Five Things Guaranteed to Happen At Your Kid’s School Performance

by ParentCo. April 24, 2017

The weeks of practices and rehearsals are finally done. Days of listening to your precious li’l ‘un singing the same three lines on loop have wound to a close. It’s the big day. It’s time for your budding ballerina, actor, or singer to take center stage. Along with 43 other wiggly, excited second-graders. Your precious, talented kidling is up at the crack of dawn. “Mama, wake up. It’s my performance today.” parent co is seeking writers to pay for original submissions After a few years of this drill, you know exactly how this is going to roll out:

Costume conundrums

Her costume is all set. You made sure of that weeks ago, down to the very last detail. Except, wait, she needs BLACK socks? You check the email from school again – did they mention black socks? Um… the fine print. It sneaks up on you like a gelatinous mid-section in your late thirties. You wonder where that came from. It wasn’t there the last time you looked. “Use your brother’s socks,” you tell her. Turns out, he has blue socks, he has green socks, even red socks, but black...? Not on this fine afternoon. You rummage through your drawer and pull out your black socks. “Here, this will work,” you assure your seven-year-old, with her teensy, made-for-Cinderella’s-glass-slippers feet. “They’re too big,” she whines. “No one will notice,” you smile, shushing her and your mom-guilt with a single, practiced swipe. So, off she goes in her perfect little costume. Her black socks flopping along, like flippers on an uncoordinated penguin.

To dress up or dress down, that is the question

Now that you’ve got her costume squared away, the “what should I wear?” game begins. You don’t want to look like the school performance is the main event on your social calendar (although, really, who are you kidding?). You also don’t want to look like the organic-granola-and-chia-seeds mom who rolled out of bed with the entrenched belief that flip flops work perfectly for every occasion. Begin Operation Clothes Avalanche: the mission where discarded heap of clothes on the bed grows disturbingly tall and you still have nothing to wear. Too tight, too old, too last year, too… Times up, this will do. You’ll wear your pointy stilettos to make up for it. But then you remember the dreadful parking situation from last year. Nix the heels.

====

WORK TO BE COMPLETED: Continue the humorous piece about a child's school performance, picking up right after its last sentence.

DATA ROWS:
====

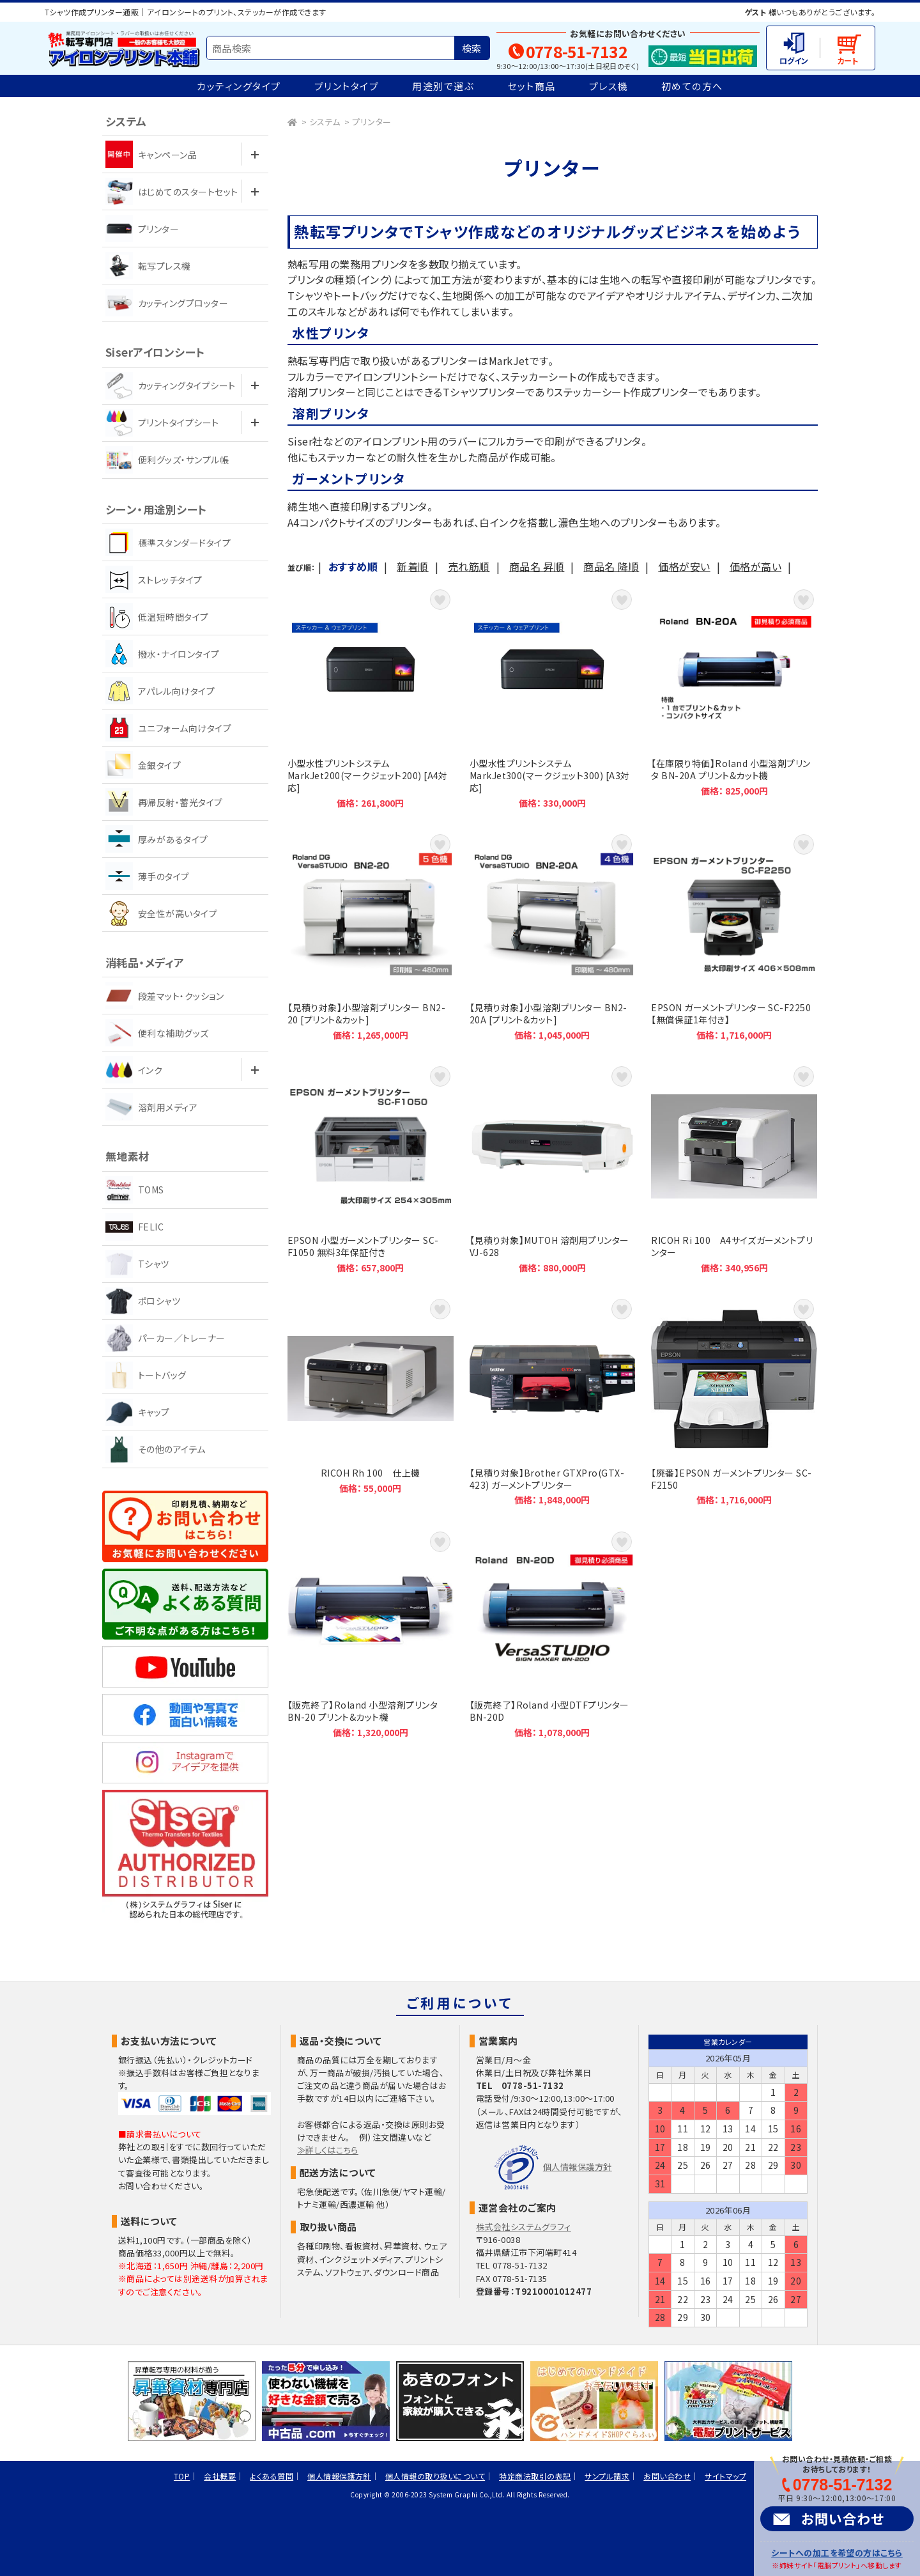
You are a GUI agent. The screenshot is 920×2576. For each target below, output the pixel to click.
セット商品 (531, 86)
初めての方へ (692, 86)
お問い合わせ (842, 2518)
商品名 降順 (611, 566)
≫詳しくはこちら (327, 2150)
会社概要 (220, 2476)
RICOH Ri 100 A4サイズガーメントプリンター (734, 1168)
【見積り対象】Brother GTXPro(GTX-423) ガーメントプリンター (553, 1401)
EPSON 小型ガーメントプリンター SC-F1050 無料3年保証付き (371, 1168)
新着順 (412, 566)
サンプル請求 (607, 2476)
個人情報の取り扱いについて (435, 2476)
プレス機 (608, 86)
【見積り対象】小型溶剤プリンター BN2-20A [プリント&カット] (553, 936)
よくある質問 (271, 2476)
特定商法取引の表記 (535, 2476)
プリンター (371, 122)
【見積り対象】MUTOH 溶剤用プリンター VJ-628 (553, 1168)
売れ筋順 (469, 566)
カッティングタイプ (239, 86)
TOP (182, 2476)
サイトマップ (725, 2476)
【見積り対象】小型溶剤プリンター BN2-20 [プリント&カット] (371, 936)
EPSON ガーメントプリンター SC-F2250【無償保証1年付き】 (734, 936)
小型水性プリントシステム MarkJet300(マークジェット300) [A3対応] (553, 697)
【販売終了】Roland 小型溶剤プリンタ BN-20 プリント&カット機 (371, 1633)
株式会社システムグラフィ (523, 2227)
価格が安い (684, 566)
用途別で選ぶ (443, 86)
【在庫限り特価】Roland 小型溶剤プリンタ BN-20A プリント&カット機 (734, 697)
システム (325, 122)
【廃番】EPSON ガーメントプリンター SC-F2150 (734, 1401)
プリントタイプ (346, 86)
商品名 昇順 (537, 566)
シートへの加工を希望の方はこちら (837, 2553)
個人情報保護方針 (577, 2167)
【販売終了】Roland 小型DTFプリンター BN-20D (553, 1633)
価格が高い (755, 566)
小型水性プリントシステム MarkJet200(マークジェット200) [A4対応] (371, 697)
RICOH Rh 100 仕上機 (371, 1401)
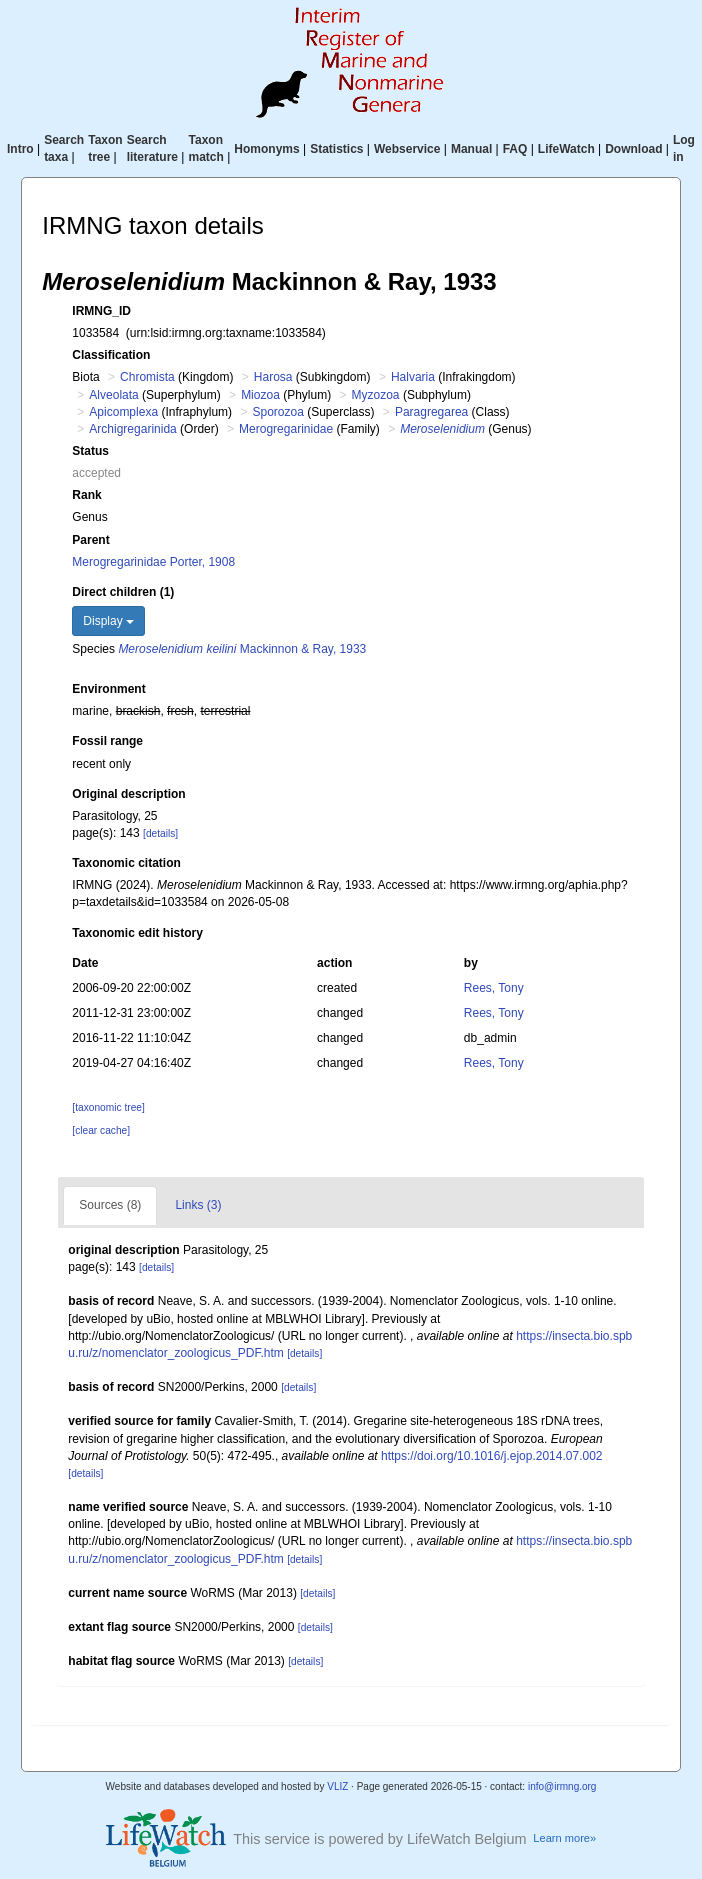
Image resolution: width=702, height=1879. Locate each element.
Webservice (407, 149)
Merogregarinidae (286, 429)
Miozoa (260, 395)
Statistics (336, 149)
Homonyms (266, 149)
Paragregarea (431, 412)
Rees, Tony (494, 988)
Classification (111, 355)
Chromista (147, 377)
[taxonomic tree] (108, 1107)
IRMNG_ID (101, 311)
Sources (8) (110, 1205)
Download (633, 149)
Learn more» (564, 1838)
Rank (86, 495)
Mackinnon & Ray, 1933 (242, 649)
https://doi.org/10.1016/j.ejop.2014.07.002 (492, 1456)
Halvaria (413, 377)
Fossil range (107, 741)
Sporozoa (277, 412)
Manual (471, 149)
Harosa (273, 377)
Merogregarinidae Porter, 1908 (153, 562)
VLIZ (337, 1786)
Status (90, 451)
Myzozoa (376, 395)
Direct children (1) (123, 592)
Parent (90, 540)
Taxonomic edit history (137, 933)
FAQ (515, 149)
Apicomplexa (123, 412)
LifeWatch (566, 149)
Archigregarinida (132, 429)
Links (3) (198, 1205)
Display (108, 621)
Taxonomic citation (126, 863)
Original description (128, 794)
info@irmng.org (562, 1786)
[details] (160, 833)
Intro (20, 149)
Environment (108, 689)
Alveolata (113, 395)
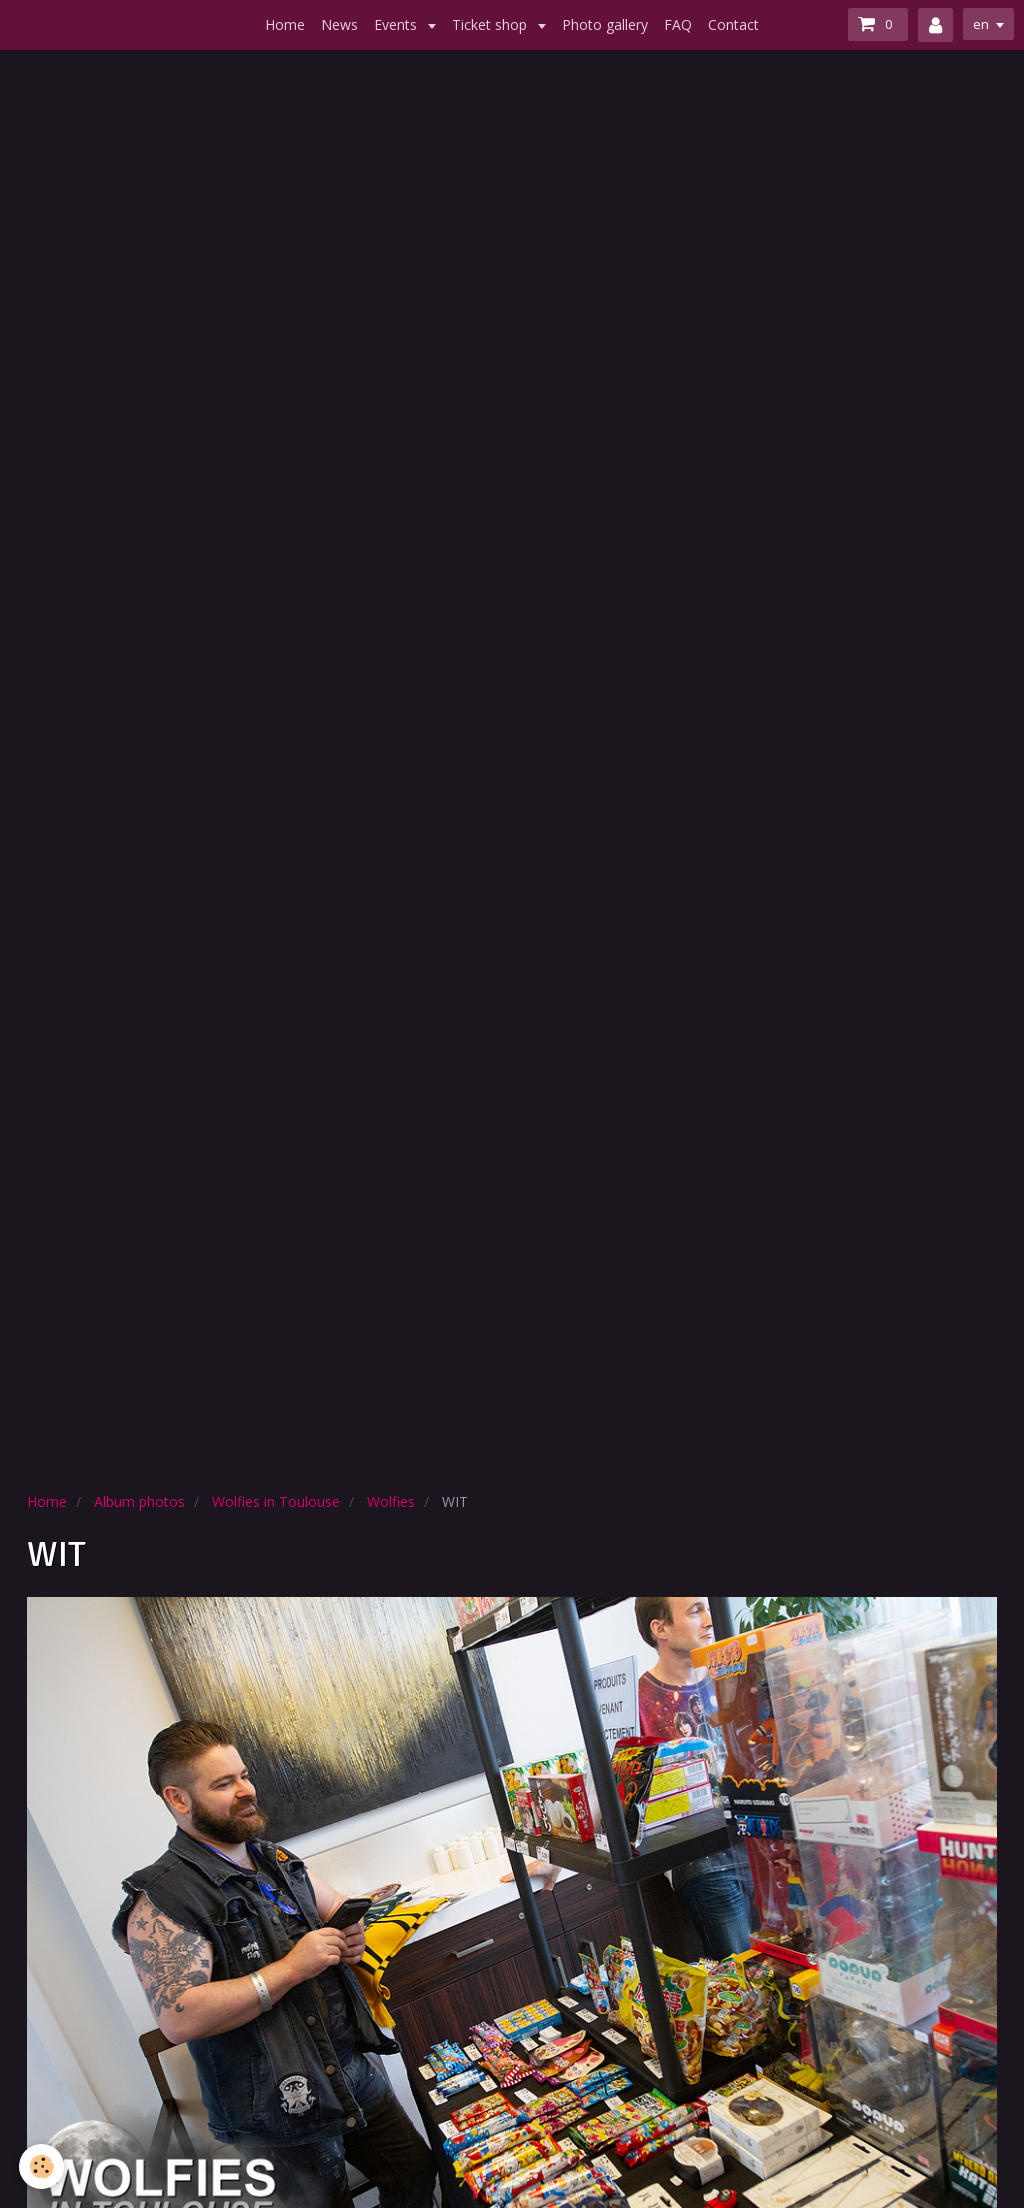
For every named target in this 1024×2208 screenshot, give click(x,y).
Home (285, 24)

====

FINAL RESULT:
The name game

You’ve seen them at drop off and you’ve labelled them in your head: the she’s-got-it-together mom, the bouncy-ponytail-off-to-the-gym mom, the I’m-taking-Bill-Gates-down mom. But their names? On the flip side, they have no clue what your name is either. It’s a level playing field. This is the once a year, “Oh, my son mentions your daughter ALL THE TIME” event. Smile a lot, wave from afar, and settle down to watch your child. Or the sliver of a person you think is your child, in the jumble of eager elementary school faces lined up like a bleacher full of dominoes.

The inevitable jinx

You hold your breath. It’s your baby’s time to shine. She’s been singing this in her sleep. Of course, at the precise moment she steps up to the mic it emits one of those ear-piercing squeaks that makes you want to run and take cover in a bomb shelter. If it isn’t the mic, it’s a prop, a person, absolutely anything to jinx her Kelly Clarkson moment – the sombrero that swallows up her face, the tree branch that knocks her off her pedestal, the class clown who decides to distract the entire audience with a Macarena routine just as she begins singing.

Capture the moment. Not.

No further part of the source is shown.